Source passage:
────

Leinster Leader Editor was one of Seven Men who founded the GAA in 1884
Seven Men Proclaim Irish Freedom in 1916
Sixteen years before the end of the 19th century seven men met in the billiard room of Miss Hayes’s Commercial Hotel in Thurles, Co Tipperary on 1 November 1884. On that day, the GAA was founded. Michael Cusack who issued the invitation to many others to attend was joined in that meeting by Maurice Davin, John McKay, John Wyse Power (then editor of the Leinster Leader), Joseph O’Ryan, J. K. Bracken and Thomas St. George McCarthy.

Eoghan Corry, in his Centenary History of the GAA in Kildare, tells us that “Wyse Power was there as a journalist, and IRB nationalist, and a man extremely interested in athletics, rather than football or hurling”.

Sixteen years into the 20th century seven men signed the Proclamation and proclaimed Irish freedom at the GPO in Dublin on Monday 24 April 1916. Wyse Power was an ardent supporter of Charles Stewart Parnell after whom he named his youngest son, Charles Stewart Wyse Power.

John Wyse Power and his Kildare Connection
The name of John Wyse Power and the contribution he made to the GAA, to Irish history and to Naas may not be very well known. Born in Waterford in 1859, he was editor of the Leinster Leader from June of 1883 to late 1884 when he moved to the Freeman’s Journal.

The Wicklow town of Baltinglass was to feature in his life for two reasons: first, his introduction to Kildare was by way of imprisonment in Naas jail from late 1881 to March 1882 for protesting landlordism in Baltinglass and, later, his marriage to Jennie O’Toole from that town on 5 July 1883.

Liam Kenny, local historian, records in his regular Leader feature on 25 March 2010, ‘Nothing New Under the Sun’, that Jennie, in a rare role reversal in a male dominated world, was to surpass the status of her husband as an activist and leader across an array of nationalist organisations’.

He was the official GAA athletics handicapper for several years and was involved in athletics until his death.

Wyse Power served as Honorary Secretary of the GAA (1884-1887) and was the first Cathaoirleach of Dublin County Board. He had a lifelong involvement in nationalist politics, was a Fenian, joined the Irish Parliamentary Party, and was a loyal supporter of Charles Stewart Parnell after whom he named his youngest son, Charles Stewart Wyse Power. He died on 29 May 1926 and is buried in Glasnevin Cemetery.

A fitting tribute to his memory is recorded on a commemorative plaque at the Leinster Leader building on South Main Street, Naas.

────

Records to process:

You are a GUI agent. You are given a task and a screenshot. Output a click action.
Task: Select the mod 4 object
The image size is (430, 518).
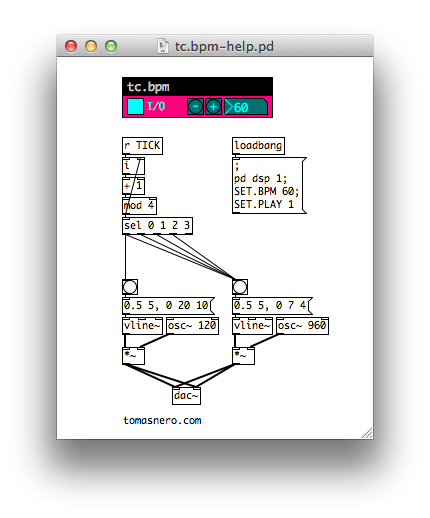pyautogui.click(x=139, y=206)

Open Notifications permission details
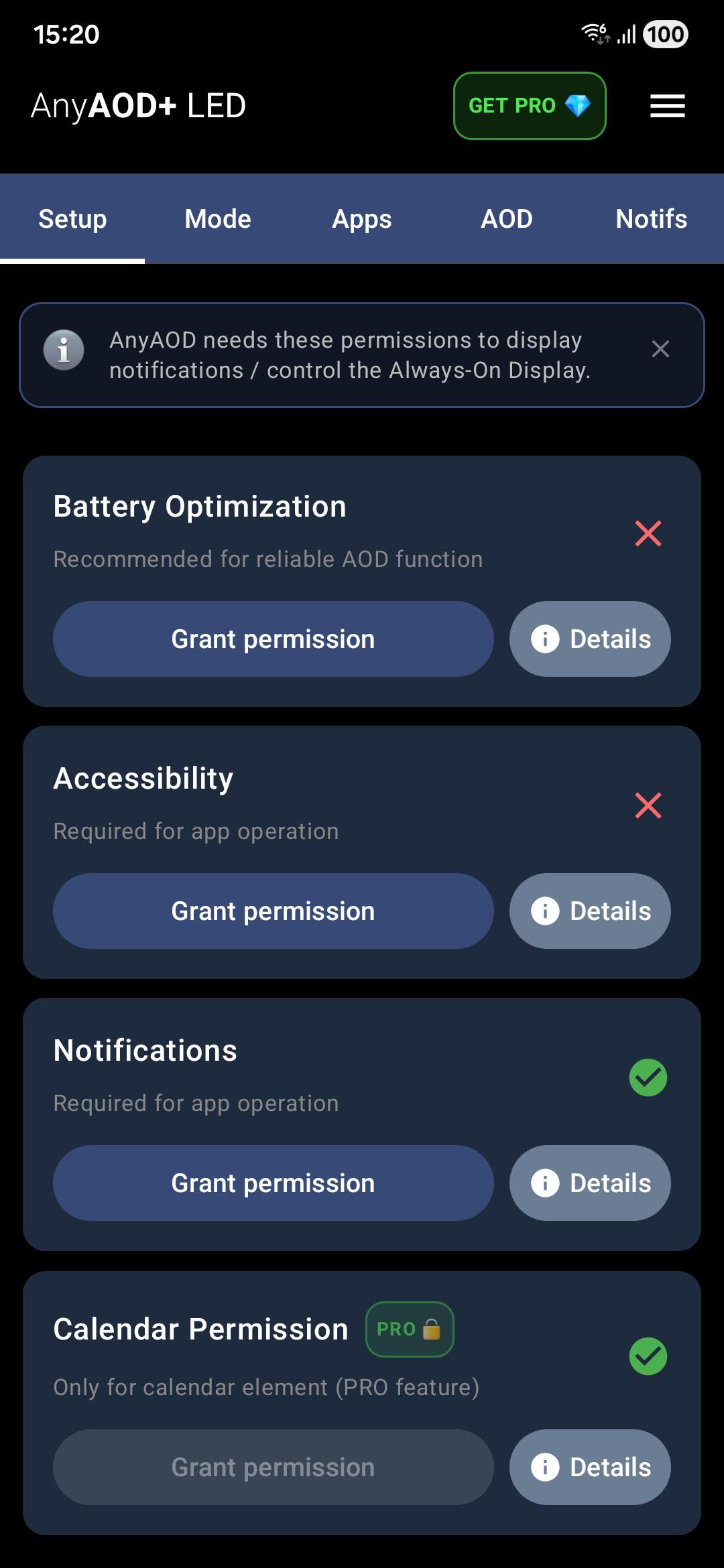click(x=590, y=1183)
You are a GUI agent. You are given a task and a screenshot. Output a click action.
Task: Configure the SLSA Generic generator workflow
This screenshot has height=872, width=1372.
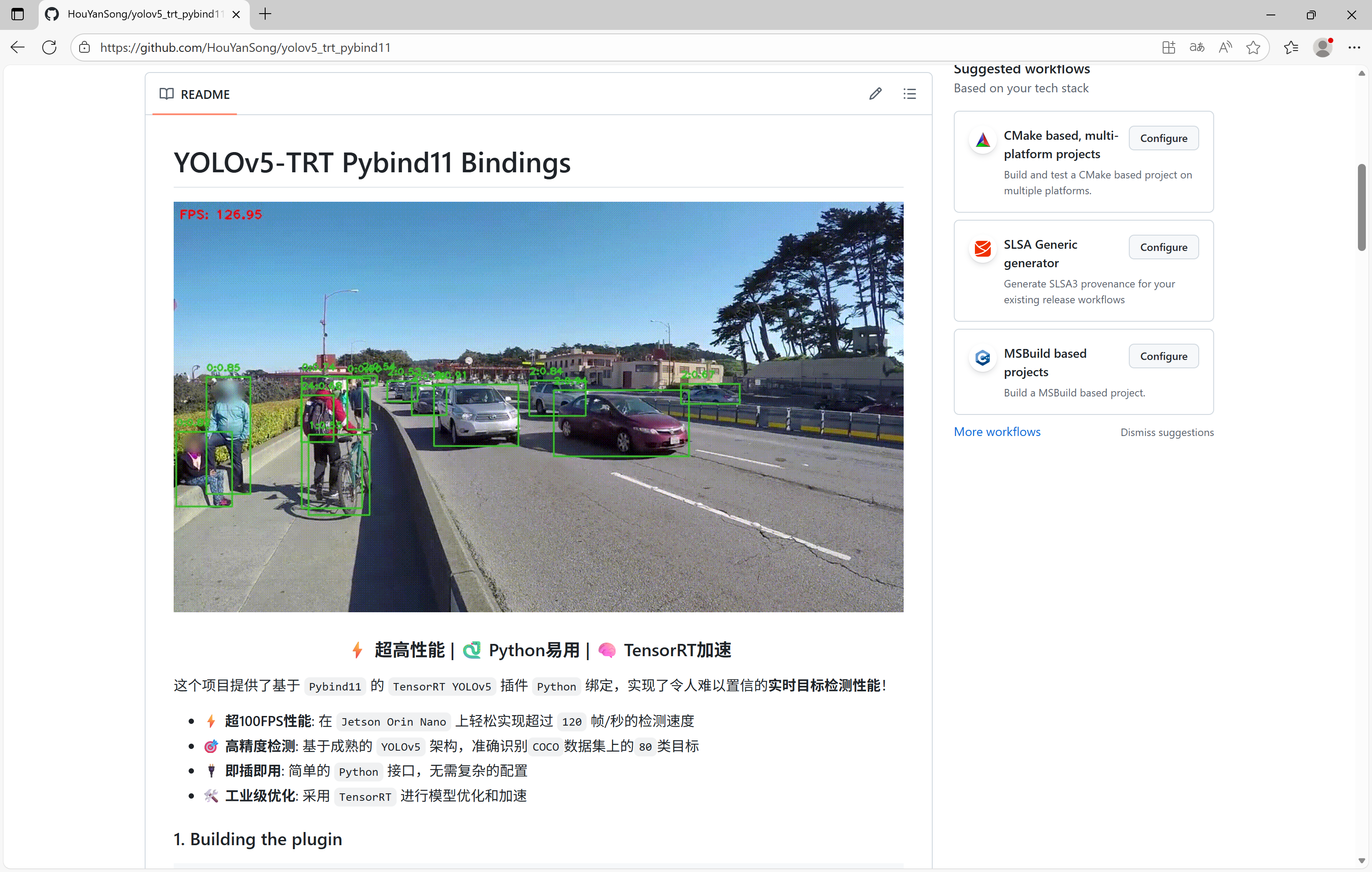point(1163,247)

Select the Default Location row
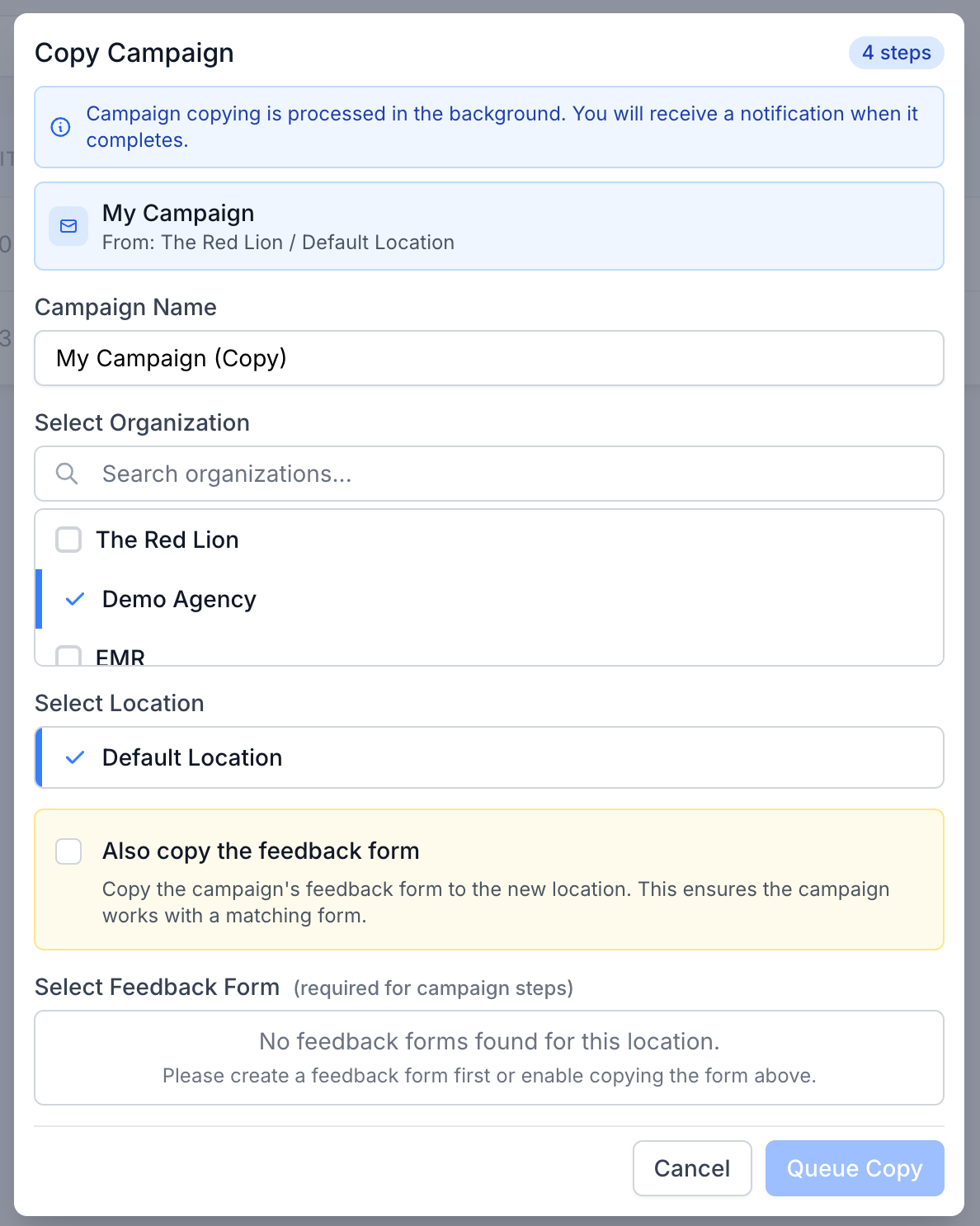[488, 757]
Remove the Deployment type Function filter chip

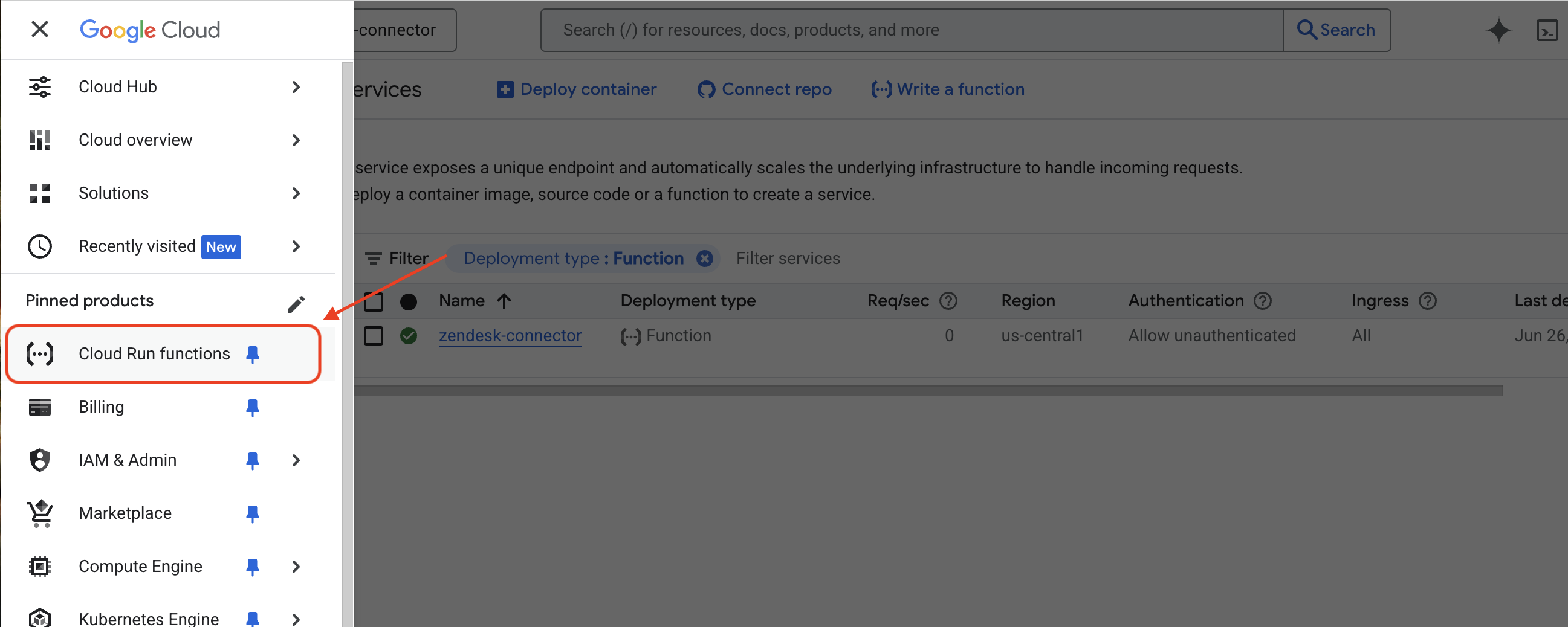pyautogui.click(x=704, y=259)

────

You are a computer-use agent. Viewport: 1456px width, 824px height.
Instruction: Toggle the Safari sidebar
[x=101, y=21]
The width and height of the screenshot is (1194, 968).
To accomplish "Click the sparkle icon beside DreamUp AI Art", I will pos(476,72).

────

Set task 1: Can you copy, line for line, the part of the listing that opens with the line containing "The width and" and closes with the line containing "I will pos(476,72).", including both of those lines?
Set task 2: How would you continue the passage about John Wyse Power after its last sentence?
The passage on John Wyse Power and the listing come from unrelated sources.

Response 1:
The width and height of the screenshot is (1194, 968).
To accomplish "Click the sparkle icon beside DreamUp AI Art", I will pos(476,72).

Response 2:
The GAA and Irish Freedom
What role did the GAA play in the fight for Irish freedom? And was the Association influential in the supporting the cause? While the GAA did not take an active part in the struggle – it has always been a non-political organisation – many of its players and officers were involved as individuals, certainly not as representatives of the organisation. Its leaders concentrated on organising and advancing Gaelic games: and one of the by-products of that endeavour was the desire in the minds and hearts of the people for an Irish Ireland.

Eoghan Corry writes:
Some men… saw the GAA as an organ for promoting nationalism. But the GAA only responded to the feeling of the people at large. When they were nationalists, they were nationalistic. When they were agrarian, land-grabbers were expelled from the GAA. When they were evicted [from their homes, as in Clongorey in the late 1880s] or coerced, police were expelled. In 1916, the GAA’s peaceful co-existence with non-nationalists ended not because the GAA made the people nationalistic, but because the people made the GAA nationalistic. It was as the founders wished. The GAA was to reflect the pulse of the Irish nation. Nobody needed any other definition of the word.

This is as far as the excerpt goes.